The Secret Flavors: Bland, Aromatic, Astringent and Toxic
The last piece I’d like to comment on are the four extra or “hidden” flavors: bland, aromatic, astringent, and toxic. These are also used to metaphorically describe the “taste” of herbs as well as their therapeutic effects, but they fall beyond the scope of the Five Element Theory.  In some sense, they aren’t “flavors” at all, but merely additional properties of certain herbs. Let’s take a look:
Bland (淡): Bland herbs are said to “drain dampness” which is different from Bitter (苦) herbs which “dry dampness.” The difference is that the Bland flavor acts as a diuretic to promote urination or “drainage.”

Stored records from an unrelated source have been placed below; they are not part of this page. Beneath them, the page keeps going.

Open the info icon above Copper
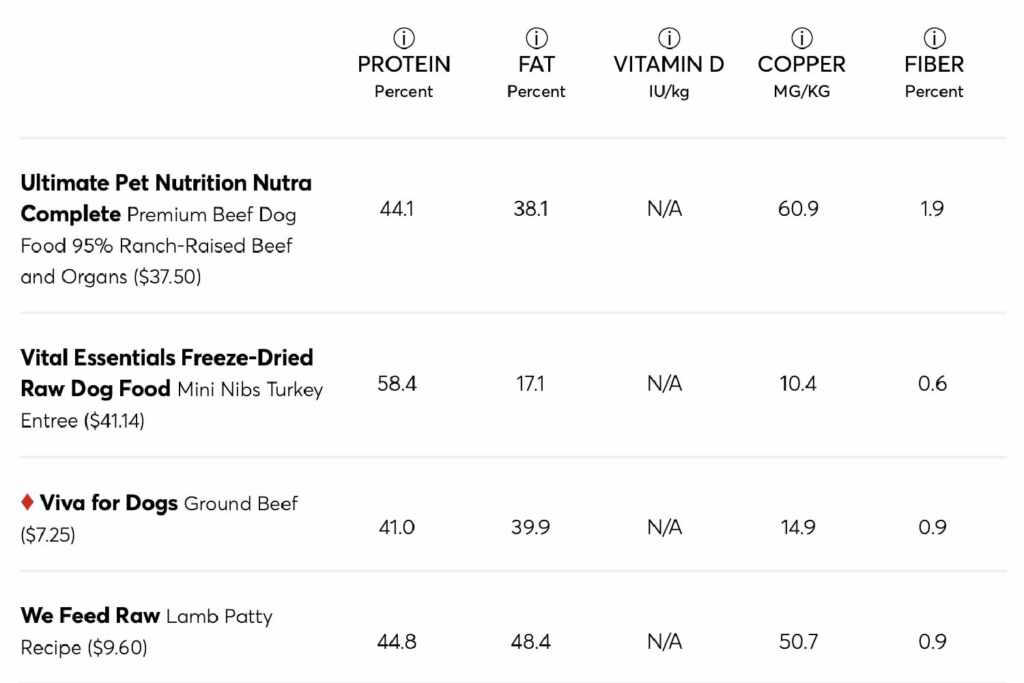 pyautogui.click(x=801, y=38)
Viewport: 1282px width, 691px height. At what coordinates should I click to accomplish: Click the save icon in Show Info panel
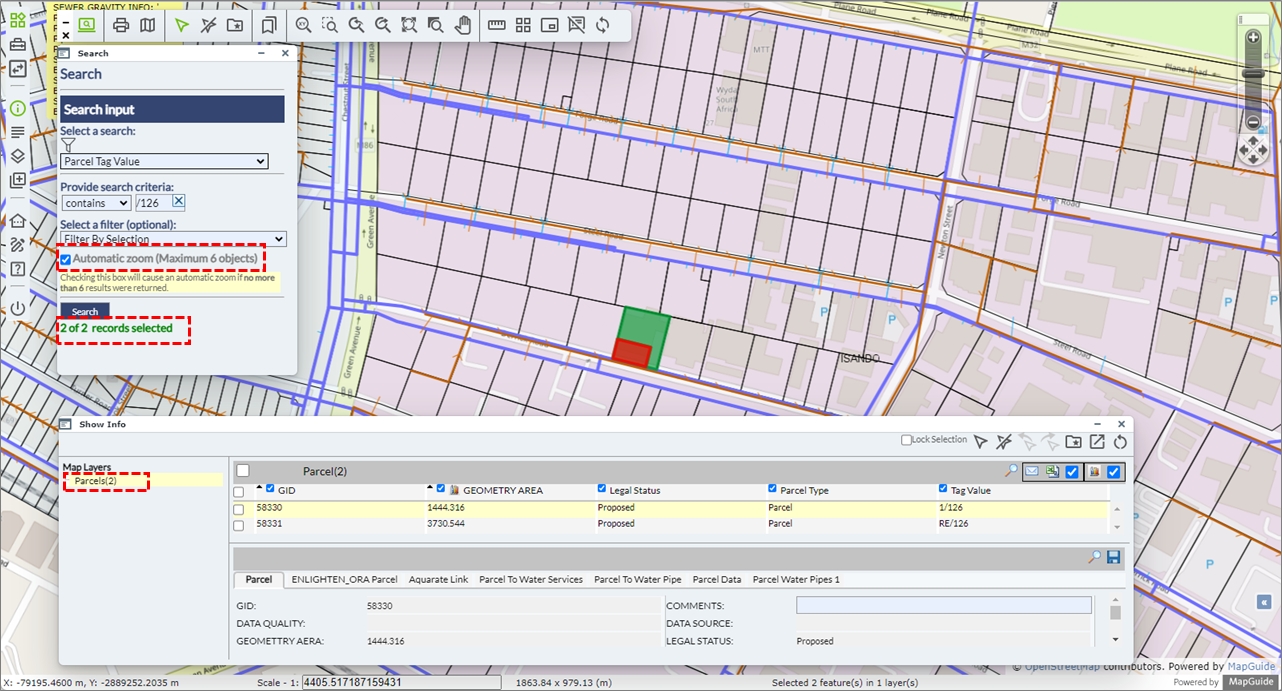1114,557
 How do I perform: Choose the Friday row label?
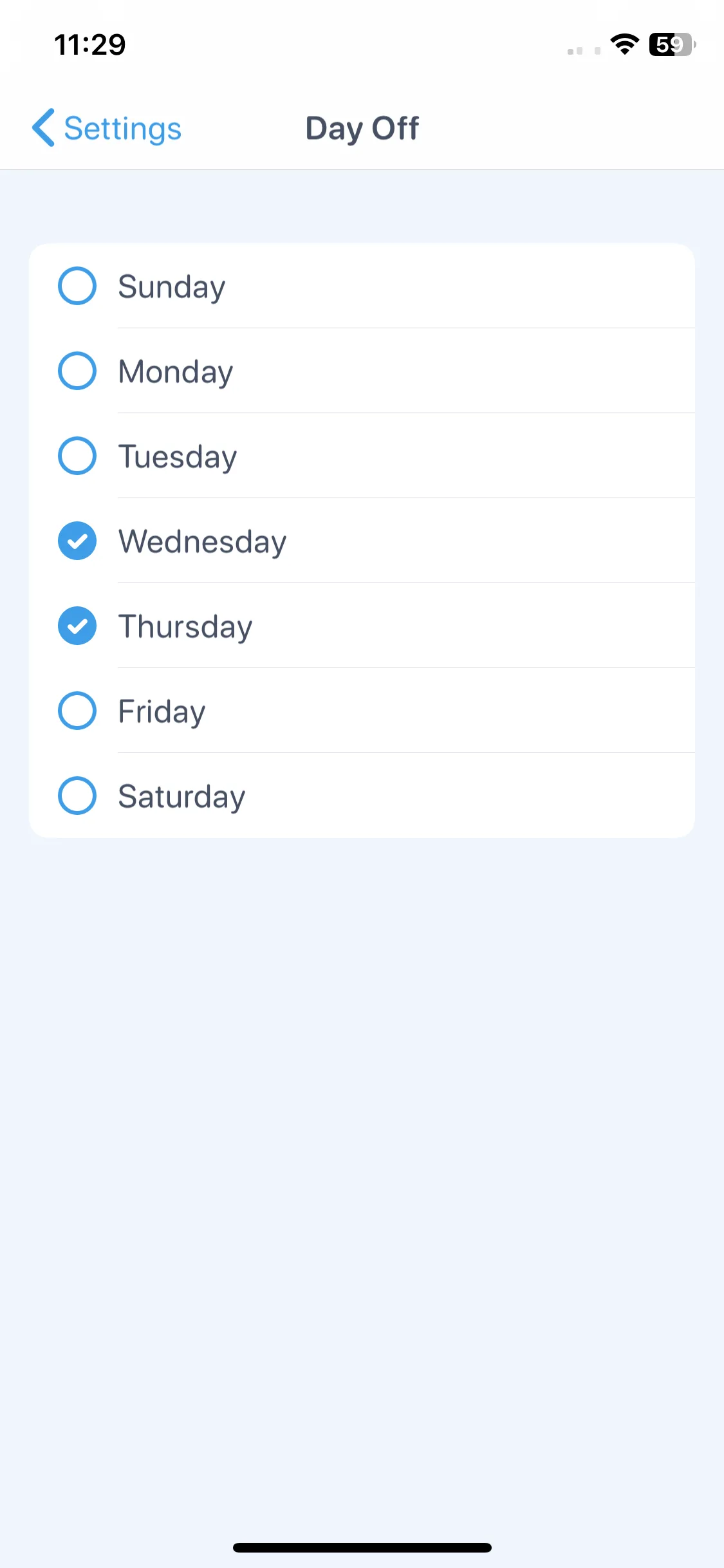click(162, 711)
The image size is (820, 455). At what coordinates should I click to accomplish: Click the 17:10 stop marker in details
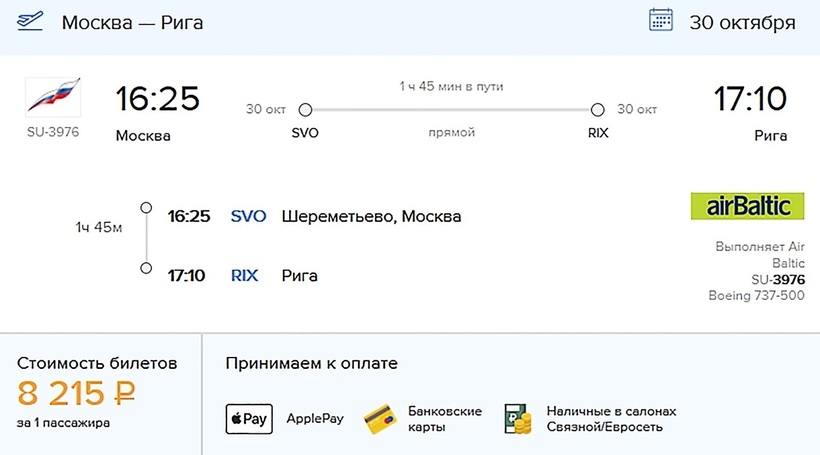click(x=146, y=268)
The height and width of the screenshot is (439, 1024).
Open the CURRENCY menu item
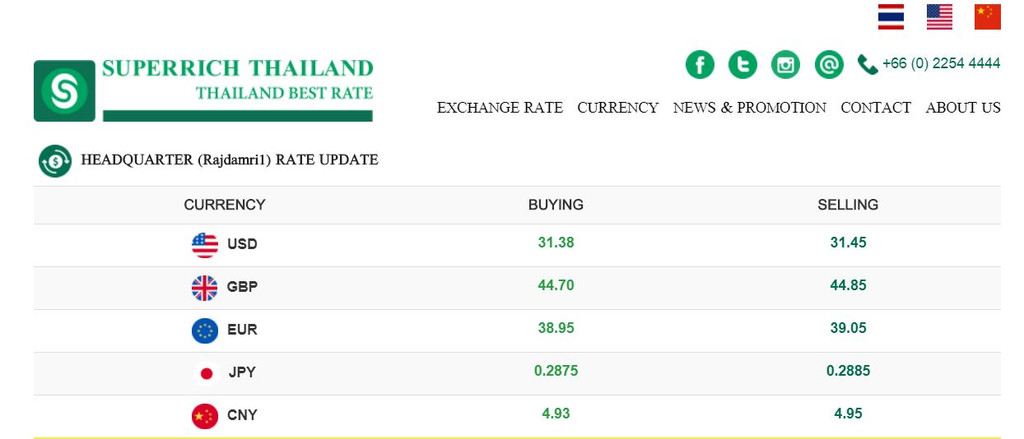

Aromatic (香): Aromatic herbs “open the orifices” and “awaken the spirit.” Think of a eucalyptus herbal steam to clear sinuses, peppermint oil to increase mental clarity, or smelling salts used to revive consciousness.
Astringent (涩): Astringent herbs provide the same action of stopping leakage as Sour (酸) herbs, but is applied to herbs that accomplish this same effect but don’t have a sour taste.
Toxic (毒): Lastly, but perhaps most importantly, some herbs are toxic. This is why dosage and education are incredibly important. At this point, some might wonder: “But if it’s all natural, how could it harm me?” More on this in an upcoming blog on the Dangers of Dichotomy, but until then, think of snake venom, hemlock, and poison ivy. All of these are toxic in varying degrees and all of these are 100% natural.  This doesn’t mean that they shouldn’t be used. Xing Ren (杏仁) or Apricot Kernel is often used to treat coughs and yet too high a dosage contains fatal amounts of cyanide. That’s right, cyanide is 100% natural as well.  Toxicity levels of herbs is definitely something you’ll want to pay attention to.

A Final Note
The goal of this post was to offer a brief explanation and orientation to the world of Chinese Herbal Medicine. Ideally, after reading this post you feel more confident in your understanding of Chinese Medical language and categorization, while also perhaps more hesitant to self-prescribe. It’s helpful to remember that herbal doctors study this language and these herbs for years before being certified to prescribe herbal medicine. While we want you to grow in your understanding and confidence to use herbs, we also want you to be wise and safe. This seems like a perfect time to point out and conclude with the disclaimer at the bottom of each individual herb listing on the site: 

Please Note: Do not self-prescribe herbs. A single herb is rarely eaten on its own, but as part of a formula containing several ingredients that act together. Always consult a certified Tradtional Oriental Medicine practitioner before using herbs.